Otro de los partidarios destacados de la disciplina fiscal es George W. Bush, quien hace siete años recibió la administración pública de Estados Unidos en condición superavitaria. De entonces a la fecha, el texano ha logrado crear un déficit en las finanzas públicas que el año fiscal pasado fue de 248 mil 200 millones de dólares. El fenómeno se explica principalmente por el sostenido esfuerzo de la Casa Blanca para generar oportunidades de negocio en Irak a las empresas cercanas al entorno presidencial: cientos o miles de millones de dólares se han esfumado en las manos de los funcionarios gubernamentales y de los contratistas que trabajan en la “reconstrucción” del país árabe. Las “autoridades nacionales” iraquíes no se han quedado cortas; hasta es posible que hayan superado a sus jefes en materia de corrupción, fenómeno que, de acuerdo con auditores estadunidenses, se ha convertido en “una segunda insurgencia” que frena la normalización de Irak e impide la consolidación de un gobierno real.
Pero en materia de política social, el gobierno de Bush sí que ha sido disciplinado.

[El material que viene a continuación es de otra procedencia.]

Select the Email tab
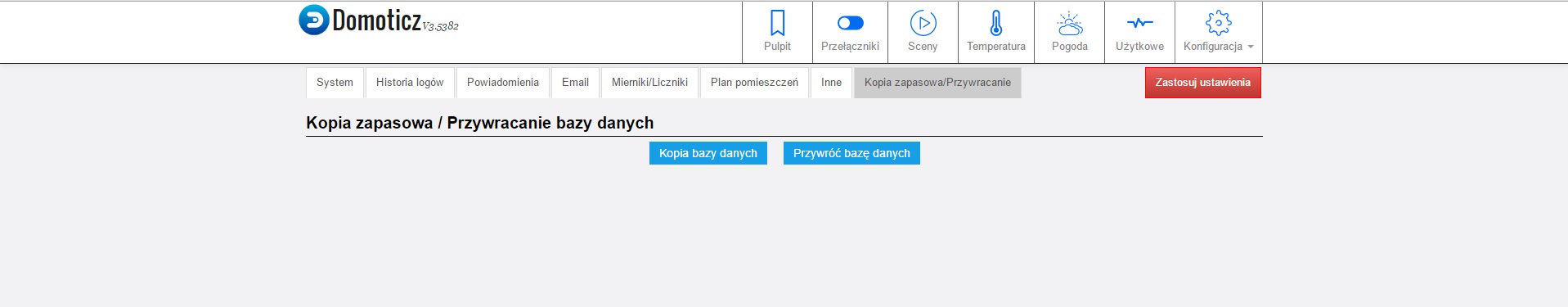Viewport: 1568px width, 307px height. point(575,83)

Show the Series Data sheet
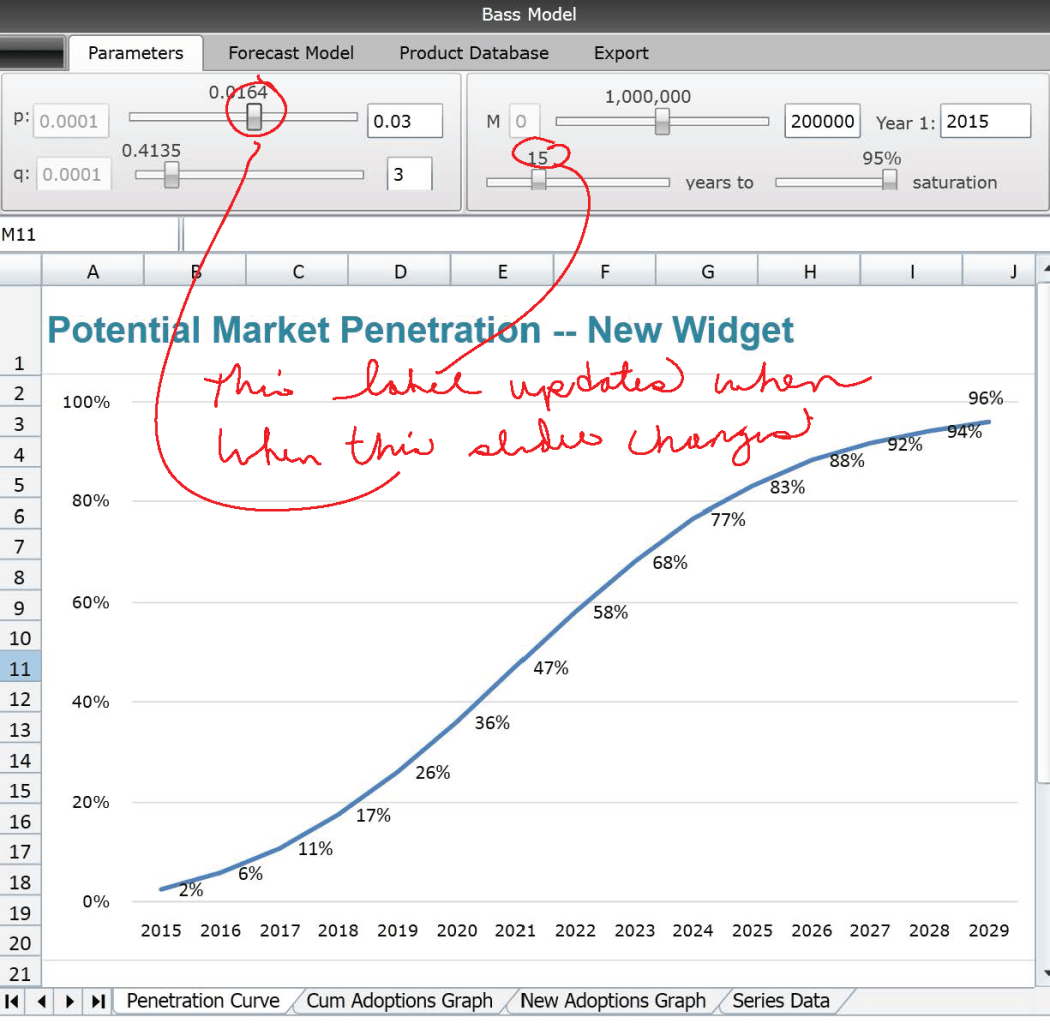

En agosto el Buró del Censo reportó que “el ingreso promedio nacional se incrementó 0.7 por ciento el año pasado y alcanzó un total de 48 mil 201 dólares; además, registró una reducción de 0.3 por ciento en el número de hogares en la pobreza” (nota de David Brooks del 31/08/07). Bush se vanaglorió: “Cuando mantenemos bajos los impuestos, limitamos el gasto público, y abierta nuestra economía (...) todos los estadunidenses se benefician”, dijo, pero los árboles de los datos no le permitieron ver el bosque de la realidad social, en el cual el número real de pobres se ha incrementado en 5 millones de 2001 a la fecha y que en ese lapso el ingreso promedio de los estadunidenses se ha reducido en mil dólares anuales.
En su libro de memorias, The age of turbulence: adventures in a New World (La era de las turbulencias: aventuras en un nuevo mundo), presentado ayer, Alan Greenspan, ex presidente de la Reserva Federal, reprocha la particular práctica bushista de la disciplina fiscal y se lamenta de que sus amigos neoliberales hayan abandonado lo que él considera “ideales económicos básicos”. Le preocupa el desarreglo de los indicadores, no la catástrofe social. Parece irremediablemente convencido de que la economía existe y puede manejarse al margen de los humanos. Al parecer, no se da cuenta –pobre– de que la hipocresía de los disciplinadores fiscales es la prueba del fracaso de un pensamiento conservador en lo político, neoliberal en lo económico y corrupto en los hechos, que hace agua por todos lados y que ya no da para más.